戸惑っているニナに、チェイスは嬉しそうに語った。
「君たち双子のお母さんはね、この家の出身だったんだ。そのお母さんの肖像画がまだここに残ってて、その顔と君たちの顔がそっくりでね。だから確信した。君たちはあの家じゃなくて、ここにいるべきだって。君がニナと喧嘩しちゃって二人とも呼べなかったのは残念だけど、君が来てくれて、友達になってくれて本当に嬉しい……」
ニナは、自分がニノンではないと勘付かれていないことに安堵した。それと同時に、少し、怖くなった。
「どうして、喧嘩のことを知ってるの……?」
「蝶から聞いたんだよ」
「蝶?」
「ほら、君をここまで連れて来てくれたあの黒い蝶。
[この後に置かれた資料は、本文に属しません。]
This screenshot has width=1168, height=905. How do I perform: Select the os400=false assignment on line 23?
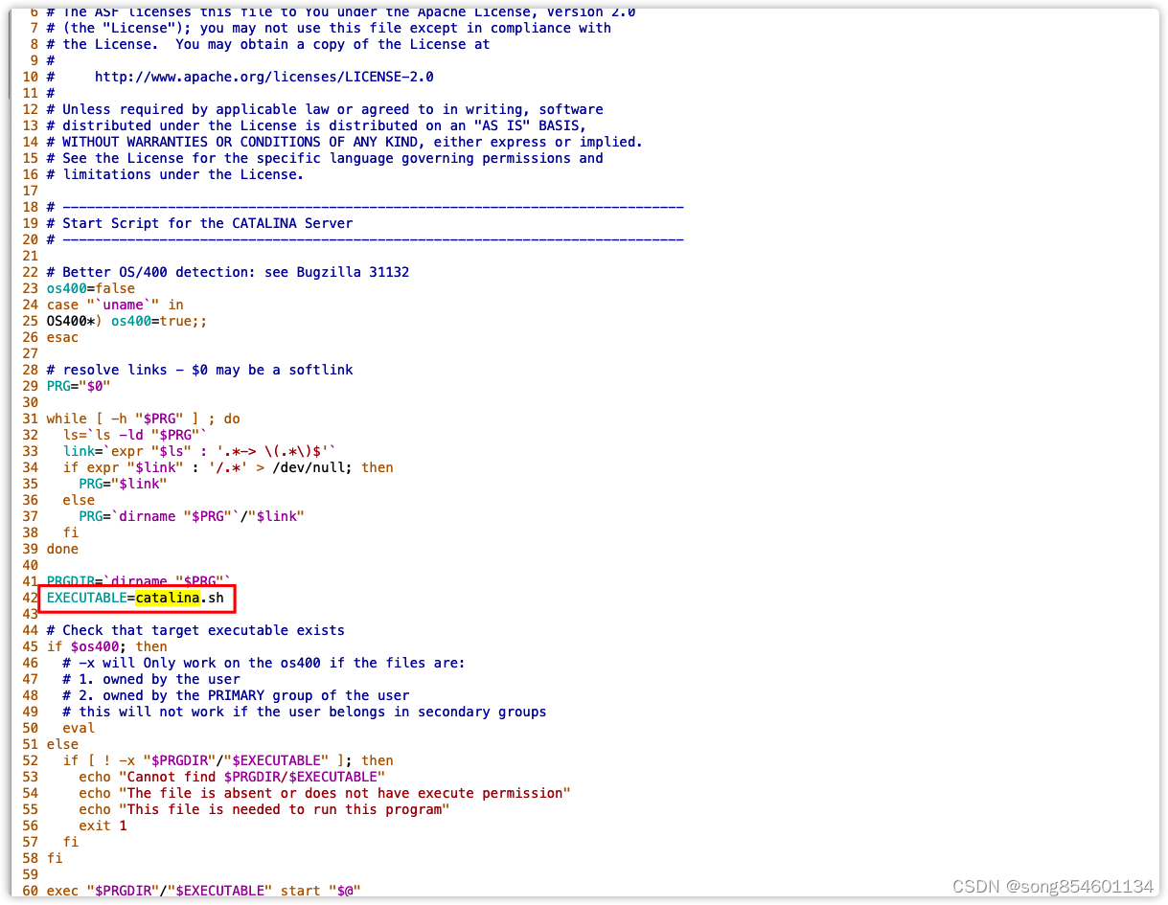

あの子がずっと見ててくれたんだよ、君たちのこと。ここまで友達が増えたのは全部あの子のおかげなんだ。後でご褒美あげなくちゃね」
そういって笑うチェイスの唇の奥から牙が覗いた。ニナはじわじわとせり上がる恐怖を抑え、引きつった顔で微笑み返してみせた。
「あはは、良かった、笑ってくれて……あぁそうだ、君に見せたいものがあったんだよね」
チェイスは後ろ手に隠していたドールハウスを床に置いて、ニナに見せた。それはこの屋敷を模したデザインで、壁を開くと屋敷の間取りが忠実に再現されていた。
「これ、このお屋敷……?」
「うん。頑張って作ったんだよ」
チェイスはおもむろにマッチ箱を取り出した。その瞬間、ニナはなぜかとても嫌な予感がした。
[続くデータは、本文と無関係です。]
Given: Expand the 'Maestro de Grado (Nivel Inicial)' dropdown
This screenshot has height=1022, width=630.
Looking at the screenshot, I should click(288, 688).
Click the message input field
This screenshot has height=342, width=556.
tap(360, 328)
「実はね、ここにとっても悪い泥棒が入り込んでるんだ」
楽しげな言葉と共にマッチが擦られ、火が灯る。
「だから……やっつけちゃおうと思って」
チェイスの唇が歪む。ドールハウスのひとつの部屋に、マッチの火が付けられ、ちりちりと燃えていく。ニナはその様子を、ただ茫然と見つめていた。
「わぁ⁉︎ わぁぁあ‼︎」
ウィリアムは驚愕した。床に火がついている。
「ど、どうしよう……どうしよう⁉︎」
慌てて水差しを探すも、この部屋に火を消せそうなものは見当たらない。焦るウィリアムの周りに、炎と煙が広がっていく。
「だ……誰かぁあ‼︎ アンベールさぁぁあん‼︎」
ウィリアムの泣き叫ぶ声が響いた。
「あは、あっはははははっ」
チェイスは可笑しくてたまらないというように笑った。
「見てよこれ、こんな状態じゃ絶対無事でいられないよね、はははは、ざまぁみろ、あはははっ」
ニナはもう声が出なかった。ただ目を見開いて、狂ったように笑うチェイスを見ていた。
「大事なものを置き去りにするからこうなったんだ、一生後悔してろ! あっはははははは」
「……ち、チェイス、さん……」
喉の奥から絞り出すように声を出す。チェイスは笑うのをぴたりとやめて、無表情でニナを見た。
「……何?」
「あ……え、えっと……ひ、火遊びは危ないわ……この部屋まで燃えちゃう……やめた方が、い、良いんじゃないかしら……」
なんとか言葉を紡ぎ出し、チェイスの様子を伺う。彼は、さっきまでの形相が嘘のように柔らかく微笑んだ。
「そうだね、ごめん。今消すよ」
チェイスは水差しを手に取り、炎に包まれたドールハウスの部屋に水を注いだ。
「えっえぇえどういうこと⁉︎」
ウィリアムは混乱していた。天井から大量の水が降ってきて、先程まで床で燃え盛っていた炎をかき消していく。何が何だか分からないが、とりあえず助かった。そう思って、ほっと息を吐いたのだが。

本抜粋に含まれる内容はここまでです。